[Date Prev][Date Next][Thread Prev][Thread Next][Date Index][Thread Index]

Re: [idn] Re: Is space allowed in a hostname?



--On Sunday, 07 July, 2002 20:07 -0700 Doug Ewell
<dewell@adelphia.net> wrote:

> John C Klensin <klensin at jck dot com> wrote:
> 
>> But, is it worth revisiting the decision?   Much as I am
>> concerned about the potential for damage to the Internet
>> resulting from putting this stuff into the DNS, I haven't
>> seen a lot of justification for going around this particular
>> loop again.  I would feel more positive about doing so had
>> matching and mapping issues with pairs of characters not come
>> up before, but they have and people who didn't read
>> themselves in have to bear some of the blame.
> 
>  to which Simon Josefsson <simon plus idn at josefsson dot
> org> replied:
> 
>> I agree, the current solution is not well understood, and
>> there seems to be no time to revisit all issues and wait for
>> people to understand the consequences.
> 
> This must be a new sense of the phrase "I agree" which I was
> previously unaware of.

Actually, probably not.

> John's point was that the NKFC topic had already been
> discussed and decisions made, and that bringing those people
> up to speed who had not been part of the original discussions
> would be unlikely to shed new light on the situation, but
> would simply cause old issues and questions to be needlessly
> replayed.

Yes, but, this is partially due to my not being able to muster
as much sympathy for those who were "not part of the original
discussions" because they sat them out and who are now raising
old issues as I might have for someone who arrived now and
started raising new issues that challenged the conclusions.
And, more important,...

> This is very different from saying that the decisions were
> made without sufficient input or knowledge, and that people
> are being kept in the dark because of an inflexible and overly
> ambitious WG schedule.

Ah.  But I think the decisions _were_ made without sufficient
input, knowledge, and understanding from sufficiently many
people to constitute a legitimate _working group_ decision.  I
don't see that as desirable, and I think an accurate report of
the number of people in the WG who constitute the
personally-informed consensus on this issue --either as an
absolute number or as a percentage of active participants in the
WG-- would be an embarrassment.

That said, I claim that I do understand the issues and that
several other people in the WG also understand them and have
understood them more or less all along.  And, based on that
understanding, I don't believe that revisiting NFKC is going to
get us anywhere.  That isn't because NFKC is right or wrong, but
because its selection involves tradeoffs, that _no_ alternative
is without similar tradeoffs, and that there are no rational
criteria for selecting one set of tradeoffs over another.  
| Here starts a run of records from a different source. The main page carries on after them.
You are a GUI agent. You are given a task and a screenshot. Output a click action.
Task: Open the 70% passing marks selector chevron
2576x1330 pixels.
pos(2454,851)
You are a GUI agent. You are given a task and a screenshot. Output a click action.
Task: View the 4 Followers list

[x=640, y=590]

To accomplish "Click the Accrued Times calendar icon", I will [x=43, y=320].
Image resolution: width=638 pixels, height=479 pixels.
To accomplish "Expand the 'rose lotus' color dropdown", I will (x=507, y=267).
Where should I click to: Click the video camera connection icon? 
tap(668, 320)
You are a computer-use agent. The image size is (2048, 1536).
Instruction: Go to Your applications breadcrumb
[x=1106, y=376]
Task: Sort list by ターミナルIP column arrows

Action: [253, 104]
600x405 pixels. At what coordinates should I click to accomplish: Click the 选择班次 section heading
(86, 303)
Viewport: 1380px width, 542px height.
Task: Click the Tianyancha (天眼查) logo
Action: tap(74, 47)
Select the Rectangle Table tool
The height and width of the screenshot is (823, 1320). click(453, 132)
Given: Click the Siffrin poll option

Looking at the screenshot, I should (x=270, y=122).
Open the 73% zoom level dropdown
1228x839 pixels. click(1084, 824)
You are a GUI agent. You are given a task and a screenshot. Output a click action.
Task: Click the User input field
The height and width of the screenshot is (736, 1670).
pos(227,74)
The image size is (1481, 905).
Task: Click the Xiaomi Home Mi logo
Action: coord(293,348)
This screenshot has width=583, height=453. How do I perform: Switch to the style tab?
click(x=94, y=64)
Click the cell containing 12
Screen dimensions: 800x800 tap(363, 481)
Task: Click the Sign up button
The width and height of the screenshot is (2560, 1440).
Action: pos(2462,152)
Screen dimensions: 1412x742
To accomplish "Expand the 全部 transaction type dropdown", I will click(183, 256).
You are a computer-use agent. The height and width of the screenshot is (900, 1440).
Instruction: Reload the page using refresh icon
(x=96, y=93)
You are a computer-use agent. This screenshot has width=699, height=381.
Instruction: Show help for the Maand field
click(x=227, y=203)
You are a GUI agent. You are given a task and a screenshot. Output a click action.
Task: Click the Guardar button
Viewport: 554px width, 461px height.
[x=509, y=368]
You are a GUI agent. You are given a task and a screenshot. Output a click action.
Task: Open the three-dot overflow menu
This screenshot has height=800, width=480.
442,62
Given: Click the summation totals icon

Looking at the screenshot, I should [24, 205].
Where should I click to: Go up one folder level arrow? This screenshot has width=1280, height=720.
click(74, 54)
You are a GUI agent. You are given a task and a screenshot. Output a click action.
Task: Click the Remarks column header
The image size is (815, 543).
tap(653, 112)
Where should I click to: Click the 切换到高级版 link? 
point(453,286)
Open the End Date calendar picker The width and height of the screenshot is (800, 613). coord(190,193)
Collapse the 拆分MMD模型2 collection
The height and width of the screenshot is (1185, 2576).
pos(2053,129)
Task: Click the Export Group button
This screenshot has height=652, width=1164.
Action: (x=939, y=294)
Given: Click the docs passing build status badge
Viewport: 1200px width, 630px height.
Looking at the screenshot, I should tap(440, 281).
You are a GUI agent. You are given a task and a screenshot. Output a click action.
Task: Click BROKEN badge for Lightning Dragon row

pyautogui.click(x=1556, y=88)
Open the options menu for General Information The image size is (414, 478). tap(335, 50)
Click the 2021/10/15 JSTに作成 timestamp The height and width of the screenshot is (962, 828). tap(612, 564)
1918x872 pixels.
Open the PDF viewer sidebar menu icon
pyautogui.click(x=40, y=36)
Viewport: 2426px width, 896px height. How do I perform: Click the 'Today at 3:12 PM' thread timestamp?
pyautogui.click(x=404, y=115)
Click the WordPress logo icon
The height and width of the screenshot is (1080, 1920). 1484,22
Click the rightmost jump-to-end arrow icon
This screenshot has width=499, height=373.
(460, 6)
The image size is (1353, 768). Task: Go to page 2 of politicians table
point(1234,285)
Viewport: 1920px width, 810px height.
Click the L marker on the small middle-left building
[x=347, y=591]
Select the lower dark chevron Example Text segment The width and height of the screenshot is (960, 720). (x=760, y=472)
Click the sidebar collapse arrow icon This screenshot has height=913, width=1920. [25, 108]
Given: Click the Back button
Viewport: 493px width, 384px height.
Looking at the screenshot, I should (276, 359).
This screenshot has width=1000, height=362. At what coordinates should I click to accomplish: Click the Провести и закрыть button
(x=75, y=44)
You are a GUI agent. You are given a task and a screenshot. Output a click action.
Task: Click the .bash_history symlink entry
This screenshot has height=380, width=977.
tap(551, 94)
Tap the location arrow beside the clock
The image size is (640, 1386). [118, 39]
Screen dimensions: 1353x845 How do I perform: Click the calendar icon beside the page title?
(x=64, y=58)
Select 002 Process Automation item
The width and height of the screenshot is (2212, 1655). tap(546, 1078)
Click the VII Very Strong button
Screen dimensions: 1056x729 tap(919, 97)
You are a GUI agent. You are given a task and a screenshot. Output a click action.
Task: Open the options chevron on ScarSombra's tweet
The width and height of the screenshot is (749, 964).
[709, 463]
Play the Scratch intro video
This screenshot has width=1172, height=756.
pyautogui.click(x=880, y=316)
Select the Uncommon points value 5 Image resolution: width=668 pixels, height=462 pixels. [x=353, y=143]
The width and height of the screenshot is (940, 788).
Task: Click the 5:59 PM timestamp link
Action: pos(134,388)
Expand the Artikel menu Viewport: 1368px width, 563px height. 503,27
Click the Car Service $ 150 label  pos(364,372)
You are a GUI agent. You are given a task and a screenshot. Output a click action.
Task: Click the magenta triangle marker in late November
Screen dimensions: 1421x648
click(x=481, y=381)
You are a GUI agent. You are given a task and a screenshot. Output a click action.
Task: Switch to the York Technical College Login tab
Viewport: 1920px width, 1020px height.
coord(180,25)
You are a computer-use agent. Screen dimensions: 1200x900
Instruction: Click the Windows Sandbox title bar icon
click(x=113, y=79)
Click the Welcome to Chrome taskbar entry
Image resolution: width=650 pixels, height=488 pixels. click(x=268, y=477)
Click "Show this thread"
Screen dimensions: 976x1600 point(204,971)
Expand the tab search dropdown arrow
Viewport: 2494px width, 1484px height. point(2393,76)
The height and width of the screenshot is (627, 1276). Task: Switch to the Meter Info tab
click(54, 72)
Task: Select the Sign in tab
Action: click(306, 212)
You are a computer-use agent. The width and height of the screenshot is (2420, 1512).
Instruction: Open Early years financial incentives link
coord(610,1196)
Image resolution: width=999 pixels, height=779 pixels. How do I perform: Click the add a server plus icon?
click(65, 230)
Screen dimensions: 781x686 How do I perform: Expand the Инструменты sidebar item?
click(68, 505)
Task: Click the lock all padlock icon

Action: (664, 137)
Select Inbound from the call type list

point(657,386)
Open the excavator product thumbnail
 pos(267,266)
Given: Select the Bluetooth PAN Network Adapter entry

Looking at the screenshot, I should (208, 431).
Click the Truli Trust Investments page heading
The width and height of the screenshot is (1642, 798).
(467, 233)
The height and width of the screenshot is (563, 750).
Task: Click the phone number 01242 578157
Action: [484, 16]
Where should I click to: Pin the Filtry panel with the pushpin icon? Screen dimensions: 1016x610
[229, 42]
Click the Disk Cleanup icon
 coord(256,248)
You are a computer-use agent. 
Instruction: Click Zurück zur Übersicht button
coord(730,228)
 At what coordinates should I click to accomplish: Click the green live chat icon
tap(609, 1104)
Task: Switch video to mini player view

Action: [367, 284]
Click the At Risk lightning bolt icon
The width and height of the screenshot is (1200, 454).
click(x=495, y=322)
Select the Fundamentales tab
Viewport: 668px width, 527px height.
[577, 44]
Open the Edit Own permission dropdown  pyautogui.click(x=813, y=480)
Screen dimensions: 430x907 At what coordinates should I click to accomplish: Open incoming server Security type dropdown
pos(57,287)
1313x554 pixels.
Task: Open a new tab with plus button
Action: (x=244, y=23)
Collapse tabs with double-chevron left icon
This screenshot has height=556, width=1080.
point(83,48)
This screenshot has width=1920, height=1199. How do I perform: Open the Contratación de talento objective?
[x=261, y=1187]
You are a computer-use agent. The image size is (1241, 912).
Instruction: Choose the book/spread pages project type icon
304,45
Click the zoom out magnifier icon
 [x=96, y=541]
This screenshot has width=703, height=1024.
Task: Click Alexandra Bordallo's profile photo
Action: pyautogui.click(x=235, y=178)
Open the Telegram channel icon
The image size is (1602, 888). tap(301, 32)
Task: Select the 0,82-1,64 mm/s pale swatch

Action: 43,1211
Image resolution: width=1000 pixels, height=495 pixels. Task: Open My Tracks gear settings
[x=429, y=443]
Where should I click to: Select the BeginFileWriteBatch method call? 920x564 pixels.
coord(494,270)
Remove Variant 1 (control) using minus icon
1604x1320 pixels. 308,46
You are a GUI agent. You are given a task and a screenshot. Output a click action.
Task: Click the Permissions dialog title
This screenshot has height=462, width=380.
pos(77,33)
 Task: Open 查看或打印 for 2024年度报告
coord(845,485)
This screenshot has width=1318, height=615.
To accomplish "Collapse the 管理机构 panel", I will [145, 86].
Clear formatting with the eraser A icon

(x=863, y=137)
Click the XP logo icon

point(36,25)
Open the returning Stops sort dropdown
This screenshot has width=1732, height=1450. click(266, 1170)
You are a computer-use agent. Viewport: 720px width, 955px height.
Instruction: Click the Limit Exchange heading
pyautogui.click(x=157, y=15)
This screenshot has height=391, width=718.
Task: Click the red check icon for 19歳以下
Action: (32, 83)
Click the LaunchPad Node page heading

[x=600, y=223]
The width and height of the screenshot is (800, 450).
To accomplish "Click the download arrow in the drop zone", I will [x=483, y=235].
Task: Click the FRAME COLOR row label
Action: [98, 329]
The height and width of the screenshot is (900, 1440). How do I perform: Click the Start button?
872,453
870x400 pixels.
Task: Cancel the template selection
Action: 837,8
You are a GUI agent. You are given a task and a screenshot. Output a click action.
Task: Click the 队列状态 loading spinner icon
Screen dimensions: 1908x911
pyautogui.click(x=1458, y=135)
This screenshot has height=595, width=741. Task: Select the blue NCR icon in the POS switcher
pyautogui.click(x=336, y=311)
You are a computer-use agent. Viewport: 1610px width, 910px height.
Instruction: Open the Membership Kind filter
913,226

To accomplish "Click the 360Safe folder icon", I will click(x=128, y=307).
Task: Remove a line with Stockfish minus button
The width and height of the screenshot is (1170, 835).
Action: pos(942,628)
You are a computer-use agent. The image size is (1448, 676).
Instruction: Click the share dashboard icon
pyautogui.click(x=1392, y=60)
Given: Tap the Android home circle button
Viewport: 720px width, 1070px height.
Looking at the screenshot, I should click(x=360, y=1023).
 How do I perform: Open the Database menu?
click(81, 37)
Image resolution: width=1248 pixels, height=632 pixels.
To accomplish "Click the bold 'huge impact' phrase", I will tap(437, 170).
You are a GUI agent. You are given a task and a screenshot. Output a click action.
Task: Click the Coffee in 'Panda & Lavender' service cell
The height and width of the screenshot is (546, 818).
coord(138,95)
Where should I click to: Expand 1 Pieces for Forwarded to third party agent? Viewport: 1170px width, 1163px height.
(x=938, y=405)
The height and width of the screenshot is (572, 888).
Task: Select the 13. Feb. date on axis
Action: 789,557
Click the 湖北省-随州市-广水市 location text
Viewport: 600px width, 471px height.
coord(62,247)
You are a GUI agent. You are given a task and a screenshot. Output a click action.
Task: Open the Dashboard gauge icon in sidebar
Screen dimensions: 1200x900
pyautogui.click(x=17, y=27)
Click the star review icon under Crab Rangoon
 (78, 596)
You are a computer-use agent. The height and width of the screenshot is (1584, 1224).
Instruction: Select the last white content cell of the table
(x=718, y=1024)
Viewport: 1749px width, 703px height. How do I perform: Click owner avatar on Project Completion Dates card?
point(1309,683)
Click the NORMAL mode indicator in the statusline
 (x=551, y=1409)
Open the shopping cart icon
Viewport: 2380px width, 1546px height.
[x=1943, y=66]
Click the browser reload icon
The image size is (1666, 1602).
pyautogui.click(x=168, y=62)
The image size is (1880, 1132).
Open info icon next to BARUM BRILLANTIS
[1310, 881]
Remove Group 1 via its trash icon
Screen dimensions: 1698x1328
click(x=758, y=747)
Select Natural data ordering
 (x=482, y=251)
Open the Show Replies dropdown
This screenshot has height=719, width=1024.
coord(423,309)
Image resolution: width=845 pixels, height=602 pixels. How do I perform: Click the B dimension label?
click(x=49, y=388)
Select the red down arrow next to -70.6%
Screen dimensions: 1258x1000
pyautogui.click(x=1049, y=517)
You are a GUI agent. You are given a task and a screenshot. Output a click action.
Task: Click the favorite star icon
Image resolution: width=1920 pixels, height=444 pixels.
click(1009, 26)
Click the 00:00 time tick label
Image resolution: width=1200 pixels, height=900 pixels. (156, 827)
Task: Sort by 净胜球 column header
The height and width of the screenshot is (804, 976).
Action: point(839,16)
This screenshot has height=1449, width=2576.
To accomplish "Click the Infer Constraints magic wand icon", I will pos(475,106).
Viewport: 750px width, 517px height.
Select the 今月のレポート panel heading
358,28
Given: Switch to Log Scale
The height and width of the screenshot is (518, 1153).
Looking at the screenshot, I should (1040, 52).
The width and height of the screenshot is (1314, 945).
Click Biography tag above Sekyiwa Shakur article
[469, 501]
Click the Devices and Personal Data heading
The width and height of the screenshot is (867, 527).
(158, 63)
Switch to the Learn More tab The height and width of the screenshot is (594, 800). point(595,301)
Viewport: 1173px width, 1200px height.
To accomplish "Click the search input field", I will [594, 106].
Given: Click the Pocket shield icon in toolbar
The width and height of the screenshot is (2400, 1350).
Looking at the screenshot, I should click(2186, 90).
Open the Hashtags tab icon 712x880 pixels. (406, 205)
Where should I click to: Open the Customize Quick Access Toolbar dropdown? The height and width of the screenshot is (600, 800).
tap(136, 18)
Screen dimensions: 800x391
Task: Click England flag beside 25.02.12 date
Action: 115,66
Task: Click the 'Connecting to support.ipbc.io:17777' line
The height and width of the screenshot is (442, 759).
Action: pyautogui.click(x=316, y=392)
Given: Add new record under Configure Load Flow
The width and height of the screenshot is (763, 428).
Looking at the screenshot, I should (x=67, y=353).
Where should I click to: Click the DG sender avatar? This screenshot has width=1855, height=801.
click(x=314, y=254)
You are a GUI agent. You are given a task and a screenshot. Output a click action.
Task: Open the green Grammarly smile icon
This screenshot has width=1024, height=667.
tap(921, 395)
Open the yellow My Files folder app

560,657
NFKC is, IMO, guilty of one severe sin, and it is the one I
believe Simon was pointing out (but it isn't a new observation
either): it is not consistent when examined on a language by
language and code-point by code-point basis.  If a single
meta-rule could be made up that would identify the "right"
choice for IETF and DNS purposes, it would handle some sets of
characters consistently with the rule and some inconsistently.
But, again, no better solution is on the table, and, in all
likelihood, no objectively better solution is possible: no
single, simple, statement can be made that accurately predicts
whether characters are duplicated or unified in the
Unicode/10646 code set itself.  The allocation decisions may
well have been made rationally, but enough different rules were
applied, and generic enough rules were applied, that it would be
unreasonable to expect complete consistency with  any simple
rule, much less an IETF-optimized one.

It is all going to come down to arbitrary choices at some stage.
Some of those arbitrary choices are going to irritate some
groups of people and seem harmless to others.  If they were made
a different way, different people would be irritated.  If we
were to apply the test of whether NFKC (and many of the other
stringprep/ nameprep decisions) made everyone who had studied it
carefully about equally unhappy, it would almost certainly pass
that test.

So I don't think this one is worth revisiting, not because the
consensus is solid, or because I am feeling serious constraints
from a rigid schedule, but because I see absolutely no reason to
believe that going around the loop again would produce, a
different decision that was objectively better when viewed
globally.

I do believe that there is, plausibly, a different conclusion
that can be reached from this, but reexamining NFKC isn't going
to help with it one way or the other.  That conclusion is,
essentially, the null hypothesis, i.e., that true, global,
internationalization that is language-sensitive and sensitive to
the semantics commonly attached to various characters is
incompatible with the DNS and the way it is organized and does
lookups.   If one reaches that conclusion, there are then, I
believe, only two choices: 

	* one is to decide, explicitly, that some languages (or
	scripts, or sets of choices about normalization and
	canonicalization) are "more equal than others" and that
	the others just lose.
	
	* and the other is to decide that internationalization
	using the DNS is technically infeasible given all of the
	constraints.

I believe the first of these choices is an inappropriate and
impossible one for the IETF to make (whether explicitly or
implicitly).  And I believe that the second has been
insufficiently discussed in the WG, only partially because some
WG members have taken the position that the WG's returning an
answer of "don't do it", rather than a protocol, is so untenable
that it cannot be discussed.

      john